実際、日本人の給料は30年間、ほぼ横ばいの状態が続いており、潜在成長率はかつての3%台から現在では1%未満にまで低下しています。また、かつて世界1位だったIMD世界競争力ランキングは34位(2022年)となり、国際競争力も著しく低下している状況です。加えて、少子高齢化や生産性向上の遅れなど、根本的な構造問題は未解決のままです。

元日銀理事の門間一夫氏は、日本企業の株価が回復した背景には、主要企業の海外展開による利益成長がある一方で、中小企業や家計を含む日本経済全体としては「失われた30年」を脱却していないとの見方を示しています。これは、株価が日本経済全体の縮図ではないという視点に基づいています。

前章で見たように、50代・60代の投資家にとって重要なのは、投資リスクと経済リスクの両方に直面する可能性があることです。投資では利益を得られる一方で、賃金上昇のない中でのインフレ進行という経済リスクも抱えています。

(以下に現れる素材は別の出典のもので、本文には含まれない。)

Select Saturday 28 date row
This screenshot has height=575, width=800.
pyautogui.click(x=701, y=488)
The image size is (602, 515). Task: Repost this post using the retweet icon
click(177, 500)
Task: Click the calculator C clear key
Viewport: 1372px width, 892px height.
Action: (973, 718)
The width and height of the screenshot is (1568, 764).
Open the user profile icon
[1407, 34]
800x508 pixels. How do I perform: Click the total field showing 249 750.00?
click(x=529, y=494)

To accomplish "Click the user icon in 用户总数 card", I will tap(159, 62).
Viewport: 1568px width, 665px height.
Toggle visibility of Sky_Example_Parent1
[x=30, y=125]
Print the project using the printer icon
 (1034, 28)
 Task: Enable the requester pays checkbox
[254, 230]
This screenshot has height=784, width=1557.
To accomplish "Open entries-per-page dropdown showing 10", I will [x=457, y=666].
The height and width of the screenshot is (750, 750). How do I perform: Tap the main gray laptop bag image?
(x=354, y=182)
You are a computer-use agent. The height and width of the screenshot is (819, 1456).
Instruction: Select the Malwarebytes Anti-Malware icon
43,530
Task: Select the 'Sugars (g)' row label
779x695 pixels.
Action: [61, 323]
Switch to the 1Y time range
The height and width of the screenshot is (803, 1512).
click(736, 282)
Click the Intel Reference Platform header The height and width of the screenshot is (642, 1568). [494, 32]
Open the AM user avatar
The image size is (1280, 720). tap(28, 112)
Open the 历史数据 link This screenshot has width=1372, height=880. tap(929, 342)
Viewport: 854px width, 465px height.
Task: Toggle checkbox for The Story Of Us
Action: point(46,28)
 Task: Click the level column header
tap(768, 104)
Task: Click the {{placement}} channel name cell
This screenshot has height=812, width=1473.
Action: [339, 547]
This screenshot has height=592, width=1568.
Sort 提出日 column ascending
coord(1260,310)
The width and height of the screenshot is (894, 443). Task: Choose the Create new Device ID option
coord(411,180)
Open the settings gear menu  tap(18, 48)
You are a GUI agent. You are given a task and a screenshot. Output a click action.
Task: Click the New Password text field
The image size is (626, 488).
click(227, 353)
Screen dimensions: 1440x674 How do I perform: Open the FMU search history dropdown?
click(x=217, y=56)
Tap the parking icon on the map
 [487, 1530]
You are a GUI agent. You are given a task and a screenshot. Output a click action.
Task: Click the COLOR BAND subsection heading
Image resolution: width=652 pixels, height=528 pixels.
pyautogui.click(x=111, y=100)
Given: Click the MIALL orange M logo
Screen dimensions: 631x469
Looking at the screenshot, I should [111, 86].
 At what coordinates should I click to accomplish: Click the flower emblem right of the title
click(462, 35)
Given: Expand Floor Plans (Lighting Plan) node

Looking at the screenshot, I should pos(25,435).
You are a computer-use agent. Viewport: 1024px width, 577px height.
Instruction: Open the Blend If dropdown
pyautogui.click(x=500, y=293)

そして、日本のような長期停滞が他の先進国でも起こりうるのかという疑問が沸くと思います。本記事では、株価の国際比較はしませんが、日本のこれほど長期にわたる株価低迷は、先進国では極めて稀な現象で、同期間のアメリカ(S&P500)やヨーロッパ(STOXX50)の株価推移と比較すると、日本の特殊性がより明確になります。

まとめ – 50代・60代投資家への教訓

この記事で見てきた「失われた30年」の現実は、私たち50代・60代にとって重要な教訓を含んでいます。長期投資の前提である「いずれ株価は回復する」という楽観論が、必ずしも通用しないリスクがあることを、日本の経験は示しています。

特に重要なのは、時間を味方にできない世代として、より慎重なリスク管理と国際分散投資の必要性です。

ただし、「日経平均がダメなら全世界株式で」という単純な発想では不十分です。なぜなら、円安・円高による為替リスクが新たに発生するからです。円高時には外国株式の円建て価値が目減りし、分散投資の効果が限定的になる可能性があります。

このため、単一国への集中投資ではなく、複数国・地域への分散投資に加えて、為替リスクも考慮した投資戦略を検討することが重要です。

また、企業への投資だけでなく、コモディティであるゴールド、不動産投資信託(REIT)への分散も考える必要があるかもしれません(※不動産については現物投資ではなく、少額から投資可能で流動性の高いREITでの分散投資を指しています)。

加えて、若くない私たちは、投資の出口戦略についても、考えておく必要があります。

投資期間を設定し、期間到達時は目標未達でも一部売却してリスクを軽減することや、79歳時に533万円損失となったような事態を防ぐため、利益が出た際の定期的な利益確定ルールを設けることも一つの方法でしょう。

「失われた30年」という厳しい現実を知る私たちは、楽観的すぎる投資論に惑わされない強みがあります。この経験を活かし、リスクの解像度を上げた投資戦略で、残された時間を有効活用したいものです。